Items from a dataset
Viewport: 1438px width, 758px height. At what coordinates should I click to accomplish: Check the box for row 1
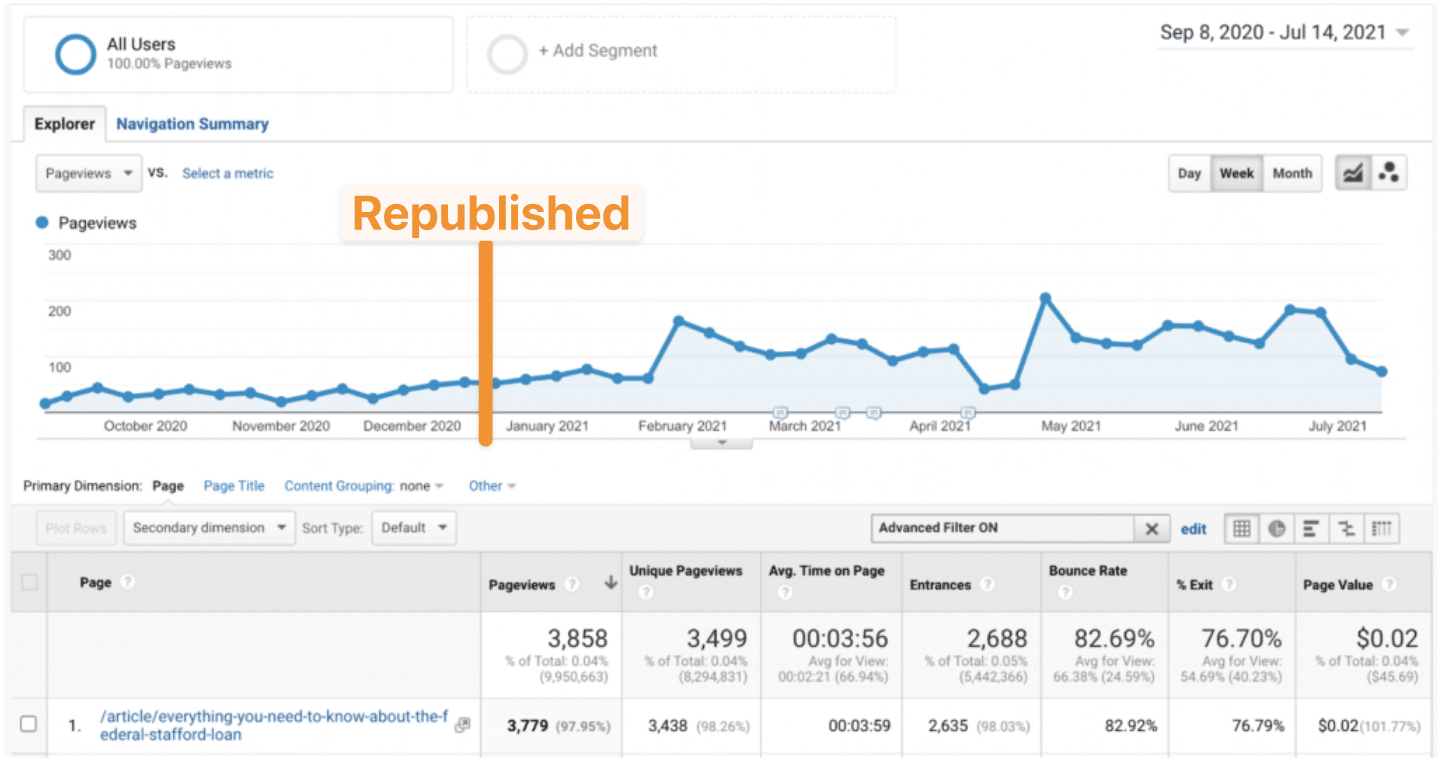tap(29, 724)
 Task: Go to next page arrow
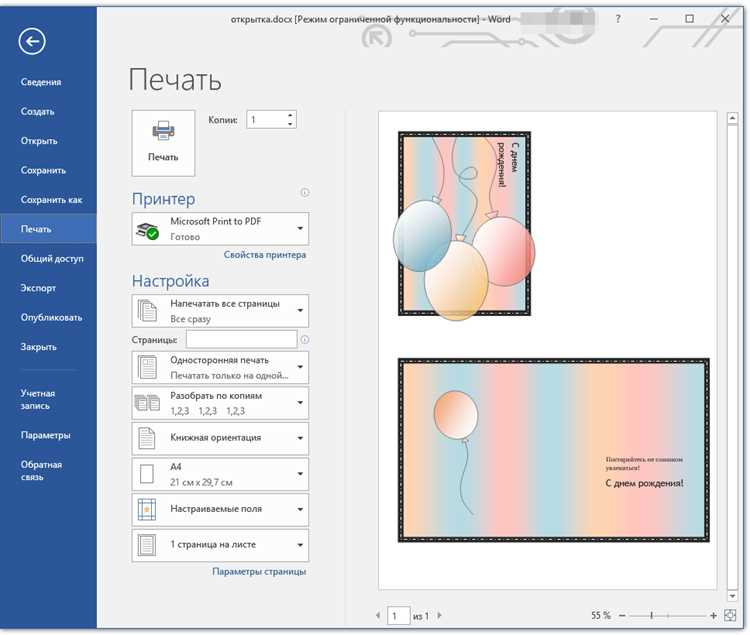pos(440,615)
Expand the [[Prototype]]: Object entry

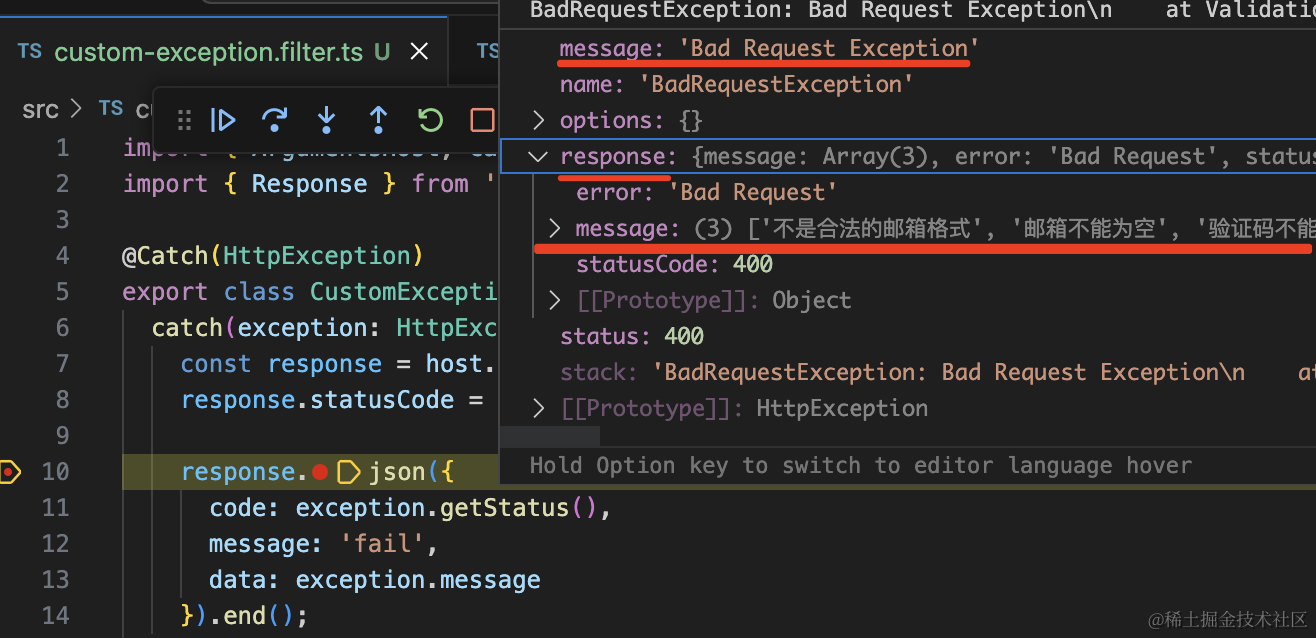pyautogui.click(x=555, y=301)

▶ _Activity_
Beginning with the line that holds "Task: Go to next page arrow" and continuing to the end of the entries above, set down each line exactly, both ends included; include no pictures.

▶ _Task response_
 Task: Go to next page arrow
pos(440,615)
Expand the [[Prototype]]: Object entry

pyautogui.click(x=555, y=301)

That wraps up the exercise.